### Source data
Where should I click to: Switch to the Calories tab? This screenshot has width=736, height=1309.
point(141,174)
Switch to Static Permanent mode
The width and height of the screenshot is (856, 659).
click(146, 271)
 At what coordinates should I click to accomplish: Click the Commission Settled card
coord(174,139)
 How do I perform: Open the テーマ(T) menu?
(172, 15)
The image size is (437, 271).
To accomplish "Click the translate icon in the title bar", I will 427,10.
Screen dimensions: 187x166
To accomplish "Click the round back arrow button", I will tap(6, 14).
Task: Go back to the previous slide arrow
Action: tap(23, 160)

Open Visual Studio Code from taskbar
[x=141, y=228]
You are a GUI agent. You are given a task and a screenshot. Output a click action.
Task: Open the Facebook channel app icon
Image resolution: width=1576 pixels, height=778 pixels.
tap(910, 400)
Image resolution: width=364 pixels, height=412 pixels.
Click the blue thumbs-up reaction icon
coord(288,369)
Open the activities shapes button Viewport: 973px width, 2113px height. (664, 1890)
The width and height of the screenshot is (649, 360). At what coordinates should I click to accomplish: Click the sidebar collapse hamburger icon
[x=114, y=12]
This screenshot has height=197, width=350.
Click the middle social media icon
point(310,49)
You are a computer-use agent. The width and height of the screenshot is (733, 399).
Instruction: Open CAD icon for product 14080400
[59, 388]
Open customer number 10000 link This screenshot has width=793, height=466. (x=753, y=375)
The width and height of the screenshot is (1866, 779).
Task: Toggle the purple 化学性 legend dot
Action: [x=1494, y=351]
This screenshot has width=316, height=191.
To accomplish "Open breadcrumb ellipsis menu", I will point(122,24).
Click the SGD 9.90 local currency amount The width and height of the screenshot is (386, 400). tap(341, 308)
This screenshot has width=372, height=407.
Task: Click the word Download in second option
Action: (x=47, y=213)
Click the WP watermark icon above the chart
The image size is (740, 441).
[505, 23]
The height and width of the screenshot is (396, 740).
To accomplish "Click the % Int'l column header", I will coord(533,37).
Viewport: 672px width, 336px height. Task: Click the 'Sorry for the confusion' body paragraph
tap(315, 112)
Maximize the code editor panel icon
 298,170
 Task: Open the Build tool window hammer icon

### Problem details
An exact repetition of all the entries is required.

### Expected answer
Where should I click to: Switch to the Calories tab? This screenshot has width=736, height=1309.
point(141,174)
Switch to Static Permanent mode
The width and height of the screenshot is (856, 659).
click(146, 271)
 At what coordinates should I click to accomplish: Click the Commission Settled card
coord(174,139)
 How do I perform: Open the テーマ(T) menu?
(172, 15)
The image size is (437, 271).
To accomplish "Click the translate icon in the title bar", I will 427,10.
Screen dimensions: 187x166
To accomplish "Click the round back arrow button", I will tap(6, 14).
Task: Go back to the previous slide arrow
Action: tap(23, 160)

Open Visual Studio Code from taskbar
[x=141, y=228]
You are a GUI agent. You are given a task and a screenshot. Output a click action.
Task: Open the Facebook channel app icon
Image resolution: width=1576 pixels, height=778 pixels.
tap(910, 400)
Image resolution: width=364 pixels, height=412 pixels.
Click the blue thumbs-up reaction icon
coord(288,369)
Open the activities shapes button Viewport: 973px width, 2113px height. (664, 1890)
The width and height of the screenshot is (649, 360). At what coordinates should I click to accomplish: Click the sidebar collapse hamburger icon
[x=114, y=12]
This screenshot has height=197, width=350.
Click the middle social media icon
point(310,49)
You are a computer-use agent. The width and height of the screenshot is (733, 399).
Instruction: Open CAD icon for product 14080400
[59, 388]
Open customer number 10000 link This screenshot has width=793, height=466. (x=753, y=375)
The width and height of the screenshot is (1866, 779).
Task: Toggle the purple 化学性 legend dot
Action: [x=1494, y=351]
This screenshot has width=316, height=191.
To accomplish "Open breadcrumb ellipsis menu", I will point(122,24).
Click the SGD 9.90 local currency amount The width and height of the screenshot is (386, 400). tap(341, 308)
This screenshot has width=372, height=407.
Task: Click the word Download in second option
Action: (x=47, y=213)
Click the WP watermark icon above the chart
The image size is (740, 441).
[505, 23]
The height and width of the screenshot is (396, 740).
To accomplish "Click the % Int'l column header", I will coord(533,37).
Viewport: 672px width, 336px height. Task: Click the 'Sorry for the confusion' body paragraph
tap(315, 112)
Maximize the code editor panel icon
 298,170
 Task: Open the Build tool window hammer icon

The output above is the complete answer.